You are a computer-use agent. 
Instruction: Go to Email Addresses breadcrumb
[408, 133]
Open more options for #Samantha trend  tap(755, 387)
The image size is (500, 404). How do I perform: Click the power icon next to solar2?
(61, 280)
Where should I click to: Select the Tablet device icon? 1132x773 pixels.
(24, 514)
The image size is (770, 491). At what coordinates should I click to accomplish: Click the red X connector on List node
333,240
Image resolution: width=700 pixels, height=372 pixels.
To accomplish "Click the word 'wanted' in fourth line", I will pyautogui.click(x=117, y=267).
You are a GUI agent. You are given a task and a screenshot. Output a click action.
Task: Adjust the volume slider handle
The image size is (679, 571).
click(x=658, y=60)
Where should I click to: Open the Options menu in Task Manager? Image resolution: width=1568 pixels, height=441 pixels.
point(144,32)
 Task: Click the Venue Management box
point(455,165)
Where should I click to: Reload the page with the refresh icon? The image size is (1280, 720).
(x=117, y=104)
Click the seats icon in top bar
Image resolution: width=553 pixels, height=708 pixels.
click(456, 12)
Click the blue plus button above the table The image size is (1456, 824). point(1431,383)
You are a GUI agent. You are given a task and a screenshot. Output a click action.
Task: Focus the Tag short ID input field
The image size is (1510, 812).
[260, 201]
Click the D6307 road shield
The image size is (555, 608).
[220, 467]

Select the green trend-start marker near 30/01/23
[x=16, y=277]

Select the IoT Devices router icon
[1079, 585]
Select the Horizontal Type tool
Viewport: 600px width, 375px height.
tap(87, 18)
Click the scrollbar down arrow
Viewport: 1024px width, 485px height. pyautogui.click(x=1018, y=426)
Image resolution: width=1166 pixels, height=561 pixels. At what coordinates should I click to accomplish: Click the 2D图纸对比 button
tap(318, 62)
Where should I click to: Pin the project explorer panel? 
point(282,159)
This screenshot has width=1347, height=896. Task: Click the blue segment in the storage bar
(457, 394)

* **Requirements**
Rewrite all of the entries above, replacing each occurrence of "The image size is" with "The screenshot size is" and keeping everything else the same.

* **Full answer**
You are a computer-use agent. 
Instruction: Go to Email Addresses breadcrumb
[408, 133]
Open more options for #Samantha trend  tap(755, 387)
The screenshot size is (500, 404). How do I perform: Click the power icon next to solar2?
(61, 280)
Where should I click to: Select the Tablet device icon? 1132x773 pixels.
(24, 514)
The screenshot size is (770, 491). At what coordinates should I click to accomplish: Click the red X connector on List node
333,240
Image resolution: width=700 pixels, height=372 pixels.
To accomplish "Click the word 'wanted' in fourth line", I will pyautogui.click(x=117, y=267).
You are a GUI agent. You are given a task and a screenshot. Output a click action.
Task: Adjust the volume slider handle
The screenshot size is (679, 571).
click(x=658, y=60)
Where should I click to: Open the Options menu in Task Manager? Image resolution: width=1568 pixels, height=441 pixels.
point(144,32)
 Task: Click the Venue Management box
point(455,165)
Where should I click to: Reload the page with the refresh icon? The screenshot size is (1280, 720).
(x=117, y=104)
Click the seats icon in top bar
Image resolution: width=553 pixels, height=708 pixels.
click(456, 12)
Click the blue plus button above the table The screenshot size is (1456, 824). point(1431,383)
You are a GUI agent. You are given a task and a screenshot. Output a click action.
Task: Focus the Tag short ID input field
The screenshot size is (1510, 812).
[260, 201]
Click the D6307 road shield
The screenshot size is (555, 608).
[220, 467]

Select the green trend-start marker near 30/01/23
[x=16, y=277]

Select the IoT Devices router icon
[1079, 585]
Select the Horizontal Type tool
Viewport: 600px width, 375px height.
tap(87, 18)
Click the scrollbar down arrow
Viewport: 1024px width, 485px height. pyautogui.click(x=1018, y=426)
Image resolution: width=1166 pixels, height=561 pixels. At what coordinates should I click to accomplish: Click the 2D图纸对比 button
tap(318, 62)
Where should I click to: Pin the project explorer panel? 
point(282,159)
This screenshot has width=1347, height=896. Task: Click the blue segment in the storage bar
(457, 394)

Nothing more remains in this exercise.